Exercise: Send back every record word for word, with nothing missing.

*** Opening Entries shown ***

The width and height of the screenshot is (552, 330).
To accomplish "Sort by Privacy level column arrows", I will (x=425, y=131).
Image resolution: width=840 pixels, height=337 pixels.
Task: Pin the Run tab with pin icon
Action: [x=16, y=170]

*** Closing Entries shown ***

Result of the exercise:
The width and height of the screenshot is (552, 330).
To accomplish "Sort by Privacy level column arrows", I will (x=425, y=131).
Image resolution: width=840 pixels, height=337 pixels.
Task: Pin the Run tab with pin icon
Action: [x=16, y=170]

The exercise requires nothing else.